Sonny and Alice meet with Mae, who now has two daughters from Robert. Alice tells Mae that Rob may be in danger due to his work, so they should try to warn him. Mae gives Alice a notebook containing some phone numbers. Sonny and Alice then visit the American embassy and hear about Jenny, who is now with Robert and has contacted her parents for money. They begin calling the numbers in the notebook taken from Mae's home, and Sophie answers. After locating her, they track Robert down to where is currently staying with Jenny.

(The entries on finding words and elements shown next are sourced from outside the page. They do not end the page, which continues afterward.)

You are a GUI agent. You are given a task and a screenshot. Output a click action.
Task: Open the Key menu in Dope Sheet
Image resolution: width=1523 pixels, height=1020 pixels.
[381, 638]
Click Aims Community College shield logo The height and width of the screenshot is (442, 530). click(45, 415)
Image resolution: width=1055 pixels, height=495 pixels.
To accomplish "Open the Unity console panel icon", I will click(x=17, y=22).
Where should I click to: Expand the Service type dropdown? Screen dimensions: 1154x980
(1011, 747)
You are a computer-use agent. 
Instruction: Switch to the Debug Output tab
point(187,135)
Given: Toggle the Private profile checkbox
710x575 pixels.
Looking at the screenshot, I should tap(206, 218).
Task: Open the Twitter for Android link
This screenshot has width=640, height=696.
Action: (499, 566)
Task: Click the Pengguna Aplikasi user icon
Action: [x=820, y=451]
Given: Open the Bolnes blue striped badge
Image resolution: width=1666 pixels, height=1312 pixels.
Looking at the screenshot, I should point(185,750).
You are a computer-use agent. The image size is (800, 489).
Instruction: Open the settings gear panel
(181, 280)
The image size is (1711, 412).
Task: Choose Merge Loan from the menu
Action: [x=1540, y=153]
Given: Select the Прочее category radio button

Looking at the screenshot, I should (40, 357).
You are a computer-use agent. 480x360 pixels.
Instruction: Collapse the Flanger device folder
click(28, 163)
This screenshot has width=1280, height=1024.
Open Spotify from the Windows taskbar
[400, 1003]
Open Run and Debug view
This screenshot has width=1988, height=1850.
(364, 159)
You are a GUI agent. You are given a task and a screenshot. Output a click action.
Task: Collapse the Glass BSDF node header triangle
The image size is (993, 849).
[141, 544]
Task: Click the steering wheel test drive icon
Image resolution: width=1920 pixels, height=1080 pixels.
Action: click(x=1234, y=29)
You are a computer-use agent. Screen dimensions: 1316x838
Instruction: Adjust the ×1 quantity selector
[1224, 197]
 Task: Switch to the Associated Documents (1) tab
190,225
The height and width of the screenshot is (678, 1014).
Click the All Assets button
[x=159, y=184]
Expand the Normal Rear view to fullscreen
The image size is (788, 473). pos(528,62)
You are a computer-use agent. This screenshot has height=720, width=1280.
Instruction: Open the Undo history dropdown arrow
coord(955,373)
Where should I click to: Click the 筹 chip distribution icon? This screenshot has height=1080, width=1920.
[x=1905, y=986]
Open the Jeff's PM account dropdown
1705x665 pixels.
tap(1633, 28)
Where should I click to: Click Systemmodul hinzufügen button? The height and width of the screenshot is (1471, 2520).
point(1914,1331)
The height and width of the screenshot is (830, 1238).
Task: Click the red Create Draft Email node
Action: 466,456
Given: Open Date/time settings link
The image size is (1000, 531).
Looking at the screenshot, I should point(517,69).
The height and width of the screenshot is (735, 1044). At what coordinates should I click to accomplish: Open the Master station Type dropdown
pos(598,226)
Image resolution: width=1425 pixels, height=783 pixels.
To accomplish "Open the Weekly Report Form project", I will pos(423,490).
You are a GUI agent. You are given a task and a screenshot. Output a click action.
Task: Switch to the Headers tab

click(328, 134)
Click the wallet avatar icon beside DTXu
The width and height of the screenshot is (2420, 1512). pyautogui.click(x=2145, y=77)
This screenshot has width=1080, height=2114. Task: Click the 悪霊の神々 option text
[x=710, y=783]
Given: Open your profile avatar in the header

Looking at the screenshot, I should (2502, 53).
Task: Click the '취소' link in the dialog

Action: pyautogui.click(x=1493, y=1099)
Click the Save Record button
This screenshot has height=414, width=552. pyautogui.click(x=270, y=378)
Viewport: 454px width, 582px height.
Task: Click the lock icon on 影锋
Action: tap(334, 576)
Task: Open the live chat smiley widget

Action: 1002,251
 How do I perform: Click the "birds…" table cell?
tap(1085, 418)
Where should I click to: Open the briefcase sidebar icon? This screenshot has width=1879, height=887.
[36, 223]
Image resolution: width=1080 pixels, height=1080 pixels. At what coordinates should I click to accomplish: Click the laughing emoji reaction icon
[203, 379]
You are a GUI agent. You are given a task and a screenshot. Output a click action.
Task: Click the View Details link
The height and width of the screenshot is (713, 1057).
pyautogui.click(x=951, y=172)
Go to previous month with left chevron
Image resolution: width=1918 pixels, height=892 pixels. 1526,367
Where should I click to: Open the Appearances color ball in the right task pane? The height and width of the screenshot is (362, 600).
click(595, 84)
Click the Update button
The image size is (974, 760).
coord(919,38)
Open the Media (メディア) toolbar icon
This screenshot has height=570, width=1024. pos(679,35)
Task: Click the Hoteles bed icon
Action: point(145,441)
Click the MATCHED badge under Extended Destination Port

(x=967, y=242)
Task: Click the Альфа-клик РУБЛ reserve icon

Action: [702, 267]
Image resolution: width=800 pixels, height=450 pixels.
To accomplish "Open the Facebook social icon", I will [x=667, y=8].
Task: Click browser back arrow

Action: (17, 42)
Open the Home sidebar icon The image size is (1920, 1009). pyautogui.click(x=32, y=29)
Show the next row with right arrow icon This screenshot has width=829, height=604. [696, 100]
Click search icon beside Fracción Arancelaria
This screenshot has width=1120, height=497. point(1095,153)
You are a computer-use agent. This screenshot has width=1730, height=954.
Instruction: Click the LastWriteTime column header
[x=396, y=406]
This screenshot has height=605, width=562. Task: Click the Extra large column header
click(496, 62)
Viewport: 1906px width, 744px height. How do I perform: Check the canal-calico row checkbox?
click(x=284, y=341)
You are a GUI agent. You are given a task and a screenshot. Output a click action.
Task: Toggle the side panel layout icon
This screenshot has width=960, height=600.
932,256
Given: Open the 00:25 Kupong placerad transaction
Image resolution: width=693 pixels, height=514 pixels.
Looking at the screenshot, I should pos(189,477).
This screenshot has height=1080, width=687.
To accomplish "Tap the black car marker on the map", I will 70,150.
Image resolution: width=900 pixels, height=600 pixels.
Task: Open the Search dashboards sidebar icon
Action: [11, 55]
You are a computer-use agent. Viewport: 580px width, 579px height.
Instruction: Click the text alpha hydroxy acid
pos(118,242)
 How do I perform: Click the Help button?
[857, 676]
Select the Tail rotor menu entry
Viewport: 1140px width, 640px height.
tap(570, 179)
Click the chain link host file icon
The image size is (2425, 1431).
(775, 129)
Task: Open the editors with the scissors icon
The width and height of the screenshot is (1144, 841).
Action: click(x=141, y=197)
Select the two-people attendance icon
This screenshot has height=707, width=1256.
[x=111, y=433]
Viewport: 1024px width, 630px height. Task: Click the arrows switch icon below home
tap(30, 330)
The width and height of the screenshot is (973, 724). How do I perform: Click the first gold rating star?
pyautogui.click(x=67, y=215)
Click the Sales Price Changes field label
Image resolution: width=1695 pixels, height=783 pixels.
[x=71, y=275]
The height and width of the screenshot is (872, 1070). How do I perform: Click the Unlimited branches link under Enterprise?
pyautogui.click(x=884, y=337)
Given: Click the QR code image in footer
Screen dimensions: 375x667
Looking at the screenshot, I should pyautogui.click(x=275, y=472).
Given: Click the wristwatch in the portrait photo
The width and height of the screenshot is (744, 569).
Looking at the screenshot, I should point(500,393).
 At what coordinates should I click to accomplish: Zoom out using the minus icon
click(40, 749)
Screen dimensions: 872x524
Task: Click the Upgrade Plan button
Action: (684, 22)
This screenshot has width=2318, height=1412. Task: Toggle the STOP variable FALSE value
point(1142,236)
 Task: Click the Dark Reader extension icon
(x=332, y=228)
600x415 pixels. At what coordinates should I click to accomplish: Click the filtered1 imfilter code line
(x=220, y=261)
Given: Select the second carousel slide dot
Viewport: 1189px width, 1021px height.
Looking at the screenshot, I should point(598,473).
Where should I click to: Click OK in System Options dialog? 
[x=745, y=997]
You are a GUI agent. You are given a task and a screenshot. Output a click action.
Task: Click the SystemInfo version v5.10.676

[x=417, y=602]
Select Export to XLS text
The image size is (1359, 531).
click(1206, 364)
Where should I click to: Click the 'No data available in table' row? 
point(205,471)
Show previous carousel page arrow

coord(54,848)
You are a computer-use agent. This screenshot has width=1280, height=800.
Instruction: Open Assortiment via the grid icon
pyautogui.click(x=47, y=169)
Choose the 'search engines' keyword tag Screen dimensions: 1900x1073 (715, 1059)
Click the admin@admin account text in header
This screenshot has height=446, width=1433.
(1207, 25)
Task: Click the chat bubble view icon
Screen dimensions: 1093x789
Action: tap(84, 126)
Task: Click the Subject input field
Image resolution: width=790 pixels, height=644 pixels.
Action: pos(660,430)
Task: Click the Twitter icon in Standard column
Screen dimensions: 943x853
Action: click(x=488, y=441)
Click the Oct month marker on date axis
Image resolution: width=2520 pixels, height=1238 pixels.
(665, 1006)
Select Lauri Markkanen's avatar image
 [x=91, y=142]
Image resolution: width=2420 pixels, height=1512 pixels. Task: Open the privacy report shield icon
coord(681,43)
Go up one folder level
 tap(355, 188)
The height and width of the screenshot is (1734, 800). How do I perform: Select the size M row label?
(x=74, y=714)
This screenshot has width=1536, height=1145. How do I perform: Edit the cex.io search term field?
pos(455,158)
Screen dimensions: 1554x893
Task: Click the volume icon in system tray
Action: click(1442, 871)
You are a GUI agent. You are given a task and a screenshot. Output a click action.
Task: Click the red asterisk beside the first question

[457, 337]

Robert makes a final plea by telling Alice he still loves her, but tries to flee in his car, only to be stopped by Sophie ramming into it with another car. Robert is caught and sentenced, while Alice starts a new business leasing luxury cars.

==Cast==

- James Norton as Robert Freegard
- Gemma Arterton as Alice Archer
- Marisa Abela as Sophie Jones
- Sarah Goldberg as Jenny Jackson
- Shazad Latif as Sonny Chandra
- Jimmy Akingbola as Andrew
- Freya Mavor as Mae Hansen
- Edwina Findley as Special Agent Sandy Harland
- Julian Barratt as Phil

==Production==
On 22 January 2019, it was announced that James Norton would star in Chasing Agent Freegard, as one of three films produced between Great Point Media and The Development Partnership, with Norton producing through his own production company Rabbit Track Pictures. By June 2020, Adam Patterson and Declan Lawn were attached to co-direct the feature from a screenplay by Michael Bronner. In May 2021, it was reported that Night Train Media would also finance the film, then retitled Freegard, and that Gemma Arterton, Shazad Latif, Marisa Abela, Edwina Findley and Julian Barratt had joined the cast. Filming commenced in London on 31 May 2021. Filming took place at Dover Castle and Dover Lighthouse. That July, Sarah Goldberg, Jimmy Akingbola, Freya Mavor, Rob Malone, Philip Wright, Michael Fenton Stevens and Charlotte Avery were added to the cast. According to Variety Insight, the film's budget is less than $10 million. After six weeks, Lawn announced that principal photography had concluded on 12 July 2021. The film was later retitled again to Rogue Agent.

==Release==
In the United Kingdom, the film was released on 27 July 2022 on Netflix. In the United States, the film was released in cinemas by IFC Films and on streaming on AMC+ on 12 August 2022.

==Reception==
On the review aggregator website Rotten Tomatoes, the film received a 73% approval rating, based on 40 reviews, with an average rating of 6.5/10. The website's consensus reads, "Even if it isn't as engaging as the real-life story that inspired it, Rogue Agent remains a well-acted and appealingly twisty suspense thriller." On Metacritic, the film received a score of 61 out of 100, based on 11 reviews, indicating "generally favorable reviews".